The National Art Museum of China is to construct a major new building next to the famous Bird’s Nest Olympic stadium in Beijing, The Art Newspaper has learned. According to Fan Di’An, the director of the museum, the government has approved plans for the 80,000 sq. m building, which will be built over the next three years. The project has not yet been officially announced. “We will keep our existing building [founded in 1958 to celebrate the 10th anniversary of the founding of the People’s Republic of China],” Fan says. “But the government’s leaders want a new art museum, and they want it done quickly.” The new museum has an initial budget of Rmb 1.2bn (£100m).
It will be used to house the museum’s growing collection of Chinese modern and contemporary art, as well as exhibitions developed in collaboration with international partners.
While Fan could not confirm how the museum’s collection will be divided across the two sites, it is possible that the museum’s socialist realist collection will be housed in the existing museum while contemporary Chinese and international works could be displayed in the new building.
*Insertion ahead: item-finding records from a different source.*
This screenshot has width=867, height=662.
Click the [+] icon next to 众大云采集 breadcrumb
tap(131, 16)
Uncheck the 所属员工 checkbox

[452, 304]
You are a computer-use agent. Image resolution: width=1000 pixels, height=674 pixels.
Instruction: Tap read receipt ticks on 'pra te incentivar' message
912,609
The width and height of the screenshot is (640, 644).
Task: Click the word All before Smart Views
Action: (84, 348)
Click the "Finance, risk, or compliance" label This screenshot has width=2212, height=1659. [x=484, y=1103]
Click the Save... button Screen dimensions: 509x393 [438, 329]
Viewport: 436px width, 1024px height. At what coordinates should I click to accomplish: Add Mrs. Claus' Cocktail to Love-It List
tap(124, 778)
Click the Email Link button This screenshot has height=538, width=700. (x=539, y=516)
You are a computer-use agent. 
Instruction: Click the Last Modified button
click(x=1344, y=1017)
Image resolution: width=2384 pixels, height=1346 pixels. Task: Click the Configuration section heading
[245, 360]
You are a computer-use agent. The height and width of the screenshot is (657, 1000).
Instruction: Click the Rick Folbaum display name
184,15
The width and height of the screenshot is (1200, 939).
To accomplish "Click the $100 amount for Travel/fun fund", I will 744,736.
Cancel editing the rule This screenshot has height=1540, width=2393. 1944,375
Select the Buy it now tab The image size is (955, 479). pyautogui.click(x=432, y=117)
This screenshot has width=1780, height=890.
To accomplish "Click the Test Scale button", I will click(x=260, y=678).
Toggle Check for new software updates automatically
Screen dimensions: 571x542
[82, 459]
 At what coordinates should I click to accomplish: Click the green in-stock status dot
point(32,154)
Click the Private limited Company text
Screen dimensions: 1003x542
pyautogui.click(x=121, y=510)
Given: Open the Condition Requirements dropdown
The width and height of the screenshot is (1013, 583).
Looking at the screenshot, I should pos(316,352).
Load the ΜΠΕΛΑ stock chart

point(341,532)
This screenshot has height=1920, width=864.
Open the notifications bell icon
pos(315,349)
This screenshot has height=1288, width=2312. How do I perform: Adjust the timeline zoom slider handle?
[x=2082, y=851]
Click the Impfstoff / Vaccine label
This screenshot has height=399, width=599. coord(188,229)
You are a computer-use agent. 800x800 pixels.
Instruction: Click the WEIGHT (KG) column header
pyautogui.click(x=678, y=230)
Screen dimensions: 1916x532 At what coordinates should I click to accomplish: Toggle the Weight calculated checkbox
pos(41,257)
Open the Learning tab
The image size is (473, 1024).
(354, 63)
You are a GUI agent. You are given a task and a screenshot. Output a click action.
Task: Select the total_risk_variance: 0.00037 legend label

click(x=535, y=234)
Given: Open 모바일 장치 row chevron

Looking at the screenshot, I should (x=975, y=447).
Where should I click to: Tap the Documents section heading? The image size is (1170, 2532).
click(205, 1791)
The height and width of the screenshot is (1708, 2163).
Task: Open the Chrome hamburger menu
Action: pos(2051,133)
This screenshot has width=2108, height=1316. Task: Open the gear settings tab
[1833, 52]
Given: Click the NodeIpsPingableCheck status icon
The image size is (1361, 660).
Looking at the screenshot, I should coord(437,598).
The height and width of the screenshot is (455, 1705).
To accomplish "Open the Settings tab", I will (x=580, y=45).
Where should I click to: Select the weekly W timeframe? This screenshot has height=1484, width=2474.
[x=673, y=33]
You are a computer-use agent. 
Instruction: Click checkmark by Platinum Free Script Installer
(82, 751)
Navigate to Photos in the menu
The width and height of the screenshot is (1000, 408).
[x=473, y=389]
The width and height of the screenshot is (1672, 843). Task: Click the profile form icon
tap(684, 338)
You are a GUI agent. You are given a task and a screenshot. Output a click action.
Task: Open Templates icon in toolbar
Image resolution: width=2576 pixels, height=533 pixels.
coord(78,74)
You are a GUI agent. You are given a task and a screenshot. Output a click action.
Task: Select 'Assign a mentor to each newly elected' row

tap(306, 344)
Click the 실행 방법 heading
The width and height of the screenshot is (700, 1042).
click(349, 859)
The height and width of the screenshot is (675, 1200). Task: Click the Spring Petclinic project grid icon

The leading Chinese artist Ai Weiwei, who co-designed the Bird’s Nest stadium with the Swiss architects Herzog & de Meuron and is showing at Albion Gallery in London during Frieze, gave the news a qualified welcome. “It shows that the Chinese government recognises the need for contemporary culture,” he says. “But it all depends on the programme, as a new building means nothing without a good programme which could, after all, be censored.”